Good flatbed scanner for books? Simple software?

Would you care to recommend to me a flatbed USB scanner? I have two wishes: 1) it works well with books, and 2) whatever software you use is simple and straightforward.

  1. Books are hard to fit and hold flat on many scanners, and flimsy ones feel like they are going to break when you lean on the spine to flatten the pages. It’d be good to have the scanning area close to an edge, to be able to get the lid up and out of the way, and to have a heavy glass pane. An extra large imaging area would also allow fitting more books in a neat flat way.

  2. Scanners I have used seem to have weird and obscure software. I want to choose between several resolution options (and be able to figure out what is the native resolution and not choose anything interpolated upward). I want to know how many bits greyscale or color or B/W clearly. I like to select an area in preview and then scan it at full detail. And I don’t want to do any of my touchup, cropping, brightness/contrast or other kinds of work on the scanner software; I already have excellent software for that. But software I have used often seems to do many things automatically that I can’t see or change! I hate that!

So, you know anything that you think would suit these needs? Thanks!!!

      • As far as scanning books goes, the only good way to scan most is to take them to pieces. You simply cannot get good coverage near the binding; if the pages lift up even 1/16" they will be out of the focal plane enough that you won’t get a good image. I recently took apart a 1940’s-era technical book that had a very supple stitched binding, because even with the fabric binding I still could not get a good enough scan for OCR near the binding margin. Most modern book spines are glued, and they are not nearly as flexible. So if you really want to digitize a book without destroying it, you need to lay a piece of glass over the target page, hold the other page out of the way and then photograph the book page-by-page with a high-end digital camera.
        . . . .
        (before anyone begins moping, do note: the 1940’s era book I took apart is old but not particularly wanted–I bought it for $3.27 + $3.00 shipping on ebay)

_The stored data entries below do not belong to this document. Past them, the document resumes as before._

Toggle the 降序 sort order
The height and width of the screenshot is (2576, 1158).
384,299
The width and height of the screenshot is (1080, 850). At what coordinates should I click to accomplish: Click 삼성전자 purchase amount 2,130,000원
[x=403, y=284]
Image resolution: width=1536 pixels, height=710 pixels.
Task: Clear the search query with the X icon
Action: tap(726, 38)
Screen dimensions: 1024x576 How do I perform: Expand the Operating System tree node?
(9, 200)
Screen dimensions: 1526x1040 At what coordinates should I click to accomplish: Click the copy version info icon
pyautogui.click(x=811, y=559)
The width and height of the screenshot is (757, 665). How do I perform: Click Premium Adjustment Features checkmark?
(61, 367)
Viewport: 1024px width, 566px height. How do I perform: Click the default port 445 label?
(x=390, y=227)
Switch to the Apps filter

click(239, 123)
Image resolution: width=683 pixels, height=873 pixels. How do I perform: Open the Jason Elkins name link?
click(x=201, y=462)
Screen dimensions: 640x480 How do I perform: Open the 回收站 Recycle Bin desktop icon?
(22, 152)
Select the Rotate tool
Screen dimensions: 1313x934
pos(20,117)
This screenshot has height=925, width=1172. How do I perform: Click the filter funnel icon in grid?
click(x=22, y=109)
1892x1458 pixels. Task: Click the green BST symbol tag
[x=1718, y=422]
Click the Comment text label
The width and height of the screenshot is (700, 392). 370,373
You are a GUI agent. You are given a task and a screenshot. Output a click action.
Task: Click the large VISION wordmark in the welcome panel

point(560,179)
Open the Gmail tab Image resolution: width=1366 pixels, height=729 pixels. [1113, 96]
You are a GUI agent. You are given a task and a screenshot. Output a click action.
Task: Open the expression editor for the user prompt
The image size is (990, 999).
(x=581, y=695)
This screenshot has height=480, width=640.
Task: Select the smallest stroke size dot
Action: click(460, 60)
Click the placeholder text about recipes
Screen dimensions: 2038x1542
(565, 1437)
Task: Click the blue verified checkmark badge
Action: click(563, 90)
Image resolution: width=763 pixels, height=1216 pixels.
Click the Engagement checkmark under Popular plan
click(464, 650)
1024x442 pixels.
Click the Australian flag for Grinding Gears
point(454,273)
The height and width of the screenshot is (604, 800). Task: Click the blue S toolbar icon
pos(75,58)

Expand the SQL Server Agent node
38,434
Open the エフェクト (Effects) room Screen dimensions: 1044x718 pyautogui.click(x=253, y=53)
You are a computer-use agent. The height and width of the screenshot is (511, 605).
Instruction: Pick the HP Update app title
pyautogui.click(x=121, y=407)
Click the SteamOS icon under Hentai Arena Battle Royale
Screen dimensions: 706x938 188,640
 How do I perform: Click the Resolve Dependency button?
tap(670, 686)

  • As far as scanners themselves go, most home-use scanners now have a “simple” mode that tries to do things automatically, and an “advanced” mode that allows you to to everything manually. I have a Canoscan LiDE 30 that allows manual settings. …When my late-great Umax Astra 3000 parallel-port scanner died, I looked around online to try to find another replacement that allowed the manual settings it did, and I really couldn’t find ANY detailed info about home-scanner driver features online.
    ~

Was it a HP scanner?

>Was it a HP scanner?

Well, for example, I have used a Canon “lide” something (sp?) and an HP (I think it was a “scanjet”). Neither is mine.
In both cases, even though I hunted around through the software interface, I could not find out what was the native resolution of the scanner. So I don’t know what of the several resolution options are “straight”, or what were 2:1, 3:1 and so forth, and what would have been making a bigger file out of a smaller one with no new information.
In the case of the Canon software, it took a long time to figure out how to tell how many bits were scanned. I could easily see where to make it color versus not color. There were “color” and “black and white” and “greyscale” options, though it was hard to figure out how to adjust how many bits of greyscale (and usually there were many options that were greyed out though I don’t know why). For the black and white, of course it is very important where the threshold is between black and white, and since I could not find out where to set that I had to use greyscale instead and change this in other software later when things came out wrong. Finally, there were several more options after color, greyscale and B/W, and I still have no idea what they mean.
And in all cases there were entire categories of software functions that looked complicated that I didn’t even try to learn. I just don’t think there should be that many choices!
I’ve actually built some digital imaging systems from scratch, and it boggles my mind that it’s this hard for me to make sense of their software.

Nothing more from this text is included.